劔樹人(以下:劔):僕の場合はハロプロ時代に大ファンで、数年間アイドル自体から離れていた時期もあったんですが、2012年くらいに突然、雷に打たれたような気持ちになったんです。何かあったわけじゃなくて、ただYouTubeを見ていただけだったんですが。もしかしたら松浦亜弥さんのことをみんな忘れてるんじゃないかと、彼女が帰ってくる場所を作っておかなきゃいけないんじゃないかと感じました。

 それで当時、『TV Bros.』でやっていた連載を「男は黙って松浦亜弥」というタイトルに変更して、とにかく松浦亜弥さんを褒めるということをしました。メディアに出る機会があったら、松浦亜弥さんの話ばかりしていたんです。当時まだ26歳という若さの松浦亜弥さんが過去の人みたいになってるのはどうなのかな、という気持ちでしたね。

――「20代の女性歌手で一番上手い」ということはお感じになられますか?

劔:僕が印象に残っているのは2002年に『FACTORY』というフジテレビの音楽番組に彼女が出演したときですね。その日の出演者はストレイテナー、東京スカパラダイスオーケストラ、DRY&HEAVYだったんですよ。がちがちのロック、スカ、レゲエ層のファンが来てるわけです。

 そこにオープニングアクトとして当時15歳の松浦亜弥さんがシークレットで出演して。突然、あややが出てきて、荒井由実さんの『ひこうき雲』と、『LOVE涙色』をアコースティックのアレンジで歌うんです。当然ロック層もみんな彼女の存在は知っているわけですから、登場したときにお客さんたちははしゃぐんですよ。ただ、悪ノリになっていて。

 でも、歌がどんどん進んでいくと水を打ったように静かになって、歌っているときにはだれも喋らず、みんなじっとステージを観てるんです。

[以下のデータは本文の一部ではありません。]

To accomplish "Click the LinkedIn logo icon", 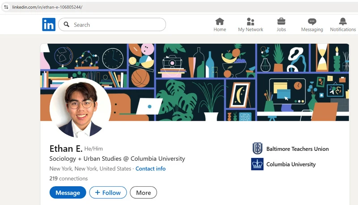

曲が終わって、あややがいつものテンションで「FACTORYへようこそ〜♪」って喋り出して、ようやく会場が我に帰るという。

――ロックのファンも心を打たれたんですね。

劔:人の心にちゃんと響く歌を歌うことは、選ばれた人にしかできないことだし、その才能があるんだなって感じましたね。アイドルに興味の無いロックファンでも納得させられるというか。その力は15歳の頃からありましたね。僕はかなり衝撃を受けました。それが20代になって、さらに歌がうまくなってるんです。

◆松浦亜弥は「太陽」のような存在

――ハロプロ卒業以降、どうして活動を控えていたのでしょうか。

劔:まずは病気のことが大きかったんじゃないですかね。子宮内膜症という病気は、いつ具合が悪くなるかわからないと聞きますので、人前でライブをする立場なら不安でスケジュールを決めにくいと思います。それと、本人がやりたい活動と、事務所の方針や世間のイメージがズレていたから、活動したくても思うように動けなかったんじゃないでしょうか。ある時期から音楽性が変わってきたんですよね。